*Problem to solve*
Copy out the Boost bloat case study below in full, word for word.

Boost bloat, a brief case study
Is it OK to use the Boost C++ library for a mobile project where binary size matters? I don't think so.
A few days ago I noticed that some of the object files generated for my C++ iOS project were quite large - over 1 megabyte. They were the ones that used some parts of the Boost library. I decided to get rid of Boost to see if it would have any effect on the size of the resulting binary.
I started replacing various parts of Boost. The new code wasn't any more complicated, the number of lines remained roughly the same and I didn't have to do any major refactoring. From the very beginning, it became very clear that Boost was bloating the binary a LOT.
In the following table, you can see what part of Boost I got rid of and how much it reduced the size of the entire app bundle, compiled for the iOS simulator in Debug mode, with Xcode 4.3 and Clang 3.0. This is what I kept looking at as a rough indicator as I was going along.
|Got rid of about 40 calls to boost::format, replaced with snprintf||10.2 MB||9.7 MB|
|String utilities - tokenizer used in three places, string trim twice, replaced with strtok||9.7 MB||9.5 MB|
|Removed a few of the lexical_casts used throughout the code||9.5 MB||9.4 MB|
|Removed 2 out of 5 cases where property_tree was used to load some xml||9.4 MB||9.2 MB|
|Removed use of boost::random||no significant change|
|Removed use of boost::signals2 (replaced with Sarah Thompson's SigSlot)||9.2 MB||5.9 MB|
|Removed remaining 3 uses of property_tree xml loading (replaced with rapidxml)||5.9 MB||5.3 MB|
Nice. And what about standalone optimized ARM binaries?
|Optimized ARM binary with Boost||1.2 MB|
|Optimized ARM binary without Boost||392 KB|
Compilation time has improved significantly as well. My rough estimate is that a full build is now 6x faster (Yes!!! Six times faster!!! Nine exclamation marks!!!) I was using precompiled headers for the entire time.
So that's that.

*Records provided*
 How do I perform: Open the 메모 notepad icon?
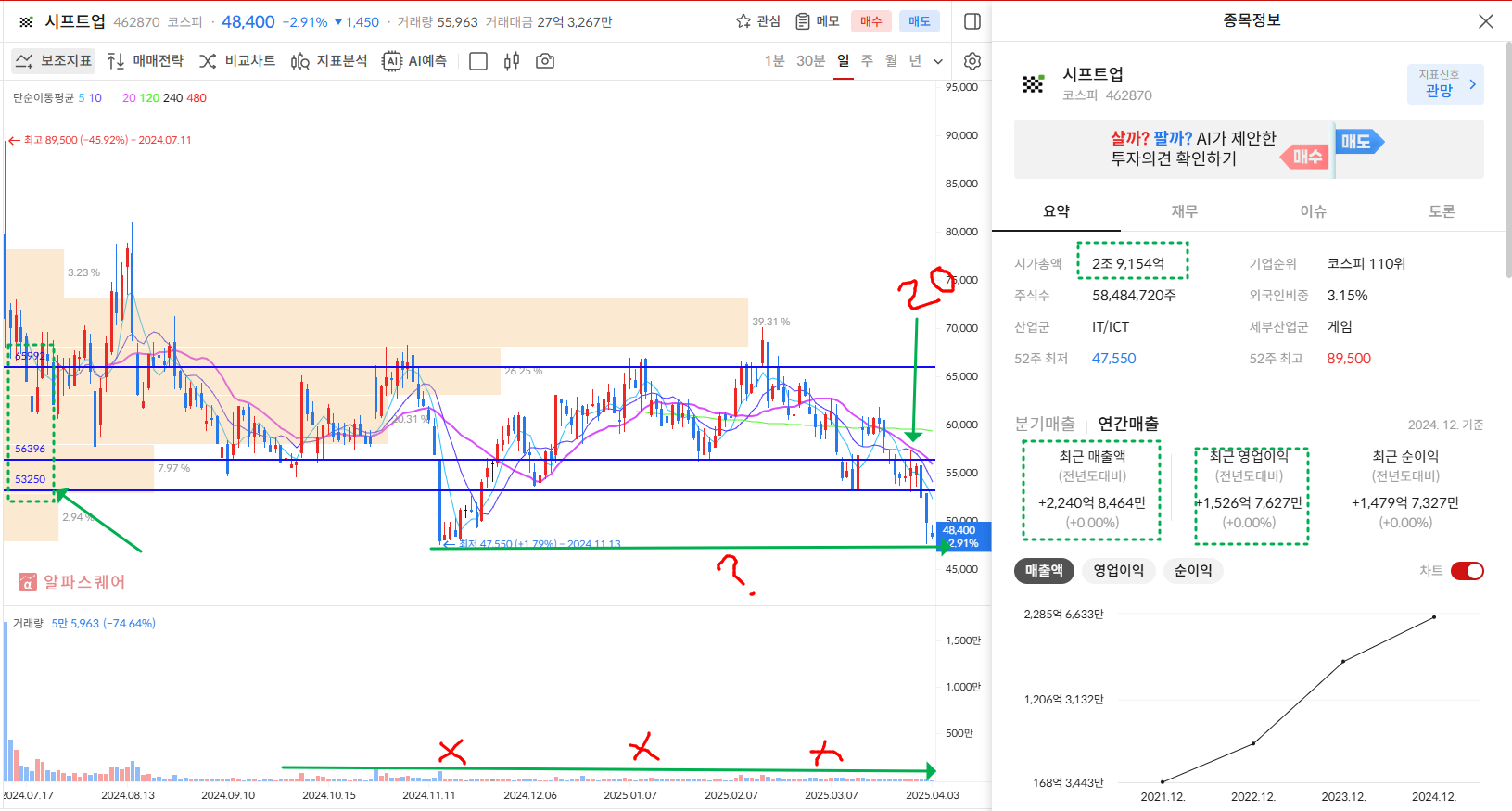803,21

...

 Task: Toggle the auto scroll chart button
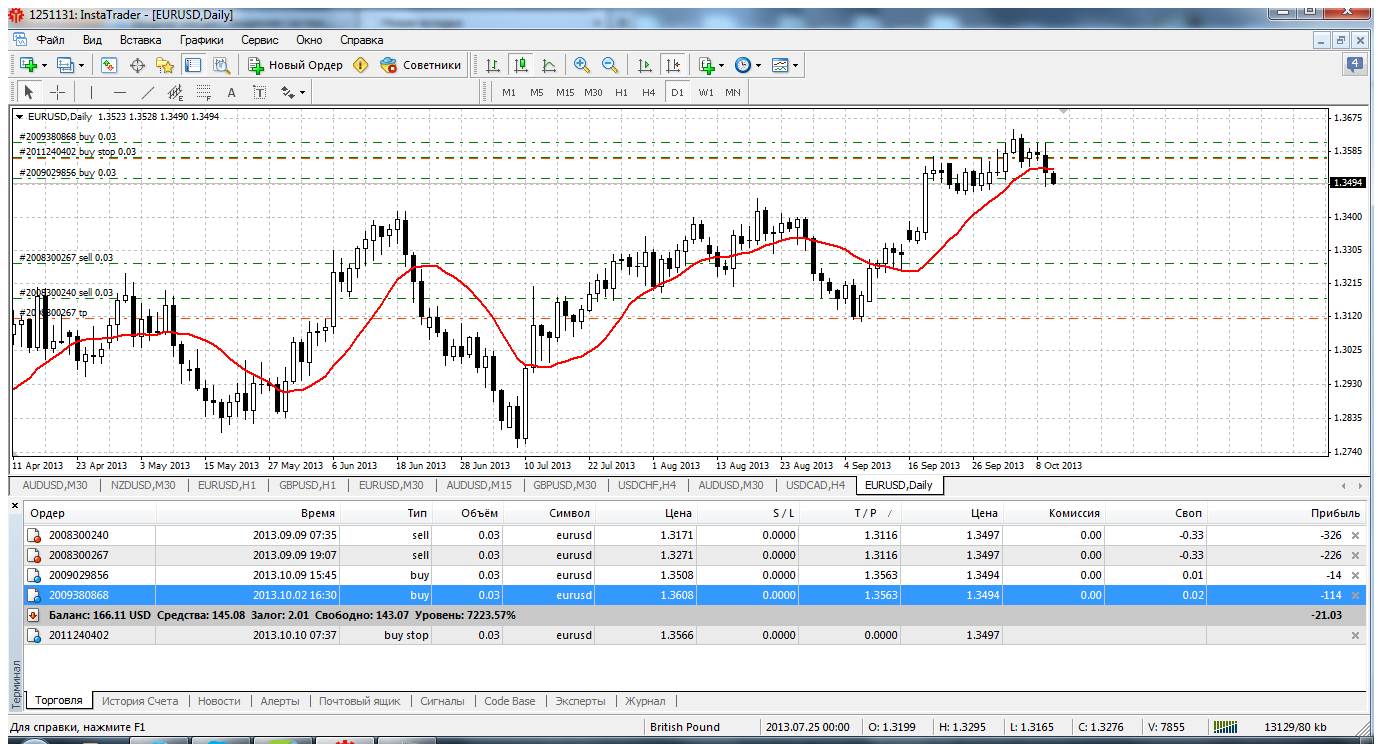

--

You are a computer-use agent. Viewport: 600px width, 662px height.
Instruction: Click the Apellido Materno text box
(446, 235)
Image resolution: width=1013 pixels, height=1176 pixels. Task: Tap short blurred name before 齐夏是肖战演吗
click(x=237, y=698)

*Response below*
Boost bloat, a brief case study
Is it OK to use the Boost C++ library for a mobile project where binary size matters? I don't think so.
A few days ago I noticed that some of the object files generated for my C++ iOS project were quite large - over 1 megabyte. They were the ones that used some parts of the Boost library. I decided to get rid of Boost to see if it would have any effect on the size of the resulting binary.
I started replacing various parts of Boost. The new code wasn't any more complicated, the number of lines remained roughly the same and I didn't have to do any major refactoring. From the very beginning, it became very clear that Boost was bloating the binary a LOT.
In the following table, you can see what part of Boost I got rid of and how much it reduced the size of the entire app bundle, compiled for the iOS simulator in Debug mode, with Xcode 4.3 and Clang 3.0. This is what I kept looking at as a rough indicator as I was going along.
|Got rid of about 40 calls to boost::format, replaced with snprintf||10.2 MB||9.7 MB|
|String utilities - tokenizer used in three places, string trim twice, replaced with strtok||9.7 MB||9.5 MB|
|Removed a few of the lexical_casts used throughout the code||9.5 MB||9.4 MB|
|Removed 2 out of 5 cases where property_tree was used to load some xml||9.4 MB||9.2 MB|
|Removed use of boost::random||no significant change|
|Removed use of boost::signals2 (replaced with Sarah Thompson's SigSlot)||9.2 MB||5.9 MB|
|Removed remaining 3 uses of property_tree xml loading (replaced with rapidxml)||5.9 MB||5.3 MB|
Nice. And what about standalone optimized ARM binaries?
|Optimized ARM binary with Boost||1.2 MB|
|Optimized ARM binary without Boost||392 KB|
Compilation time has improved significantly as well. My rough estimate is that a full build is now 6x faster (Yes!!! Six times faster!!! Nine exclamation marks!!!) I was using precompiled headers for the entire time.
So that's that.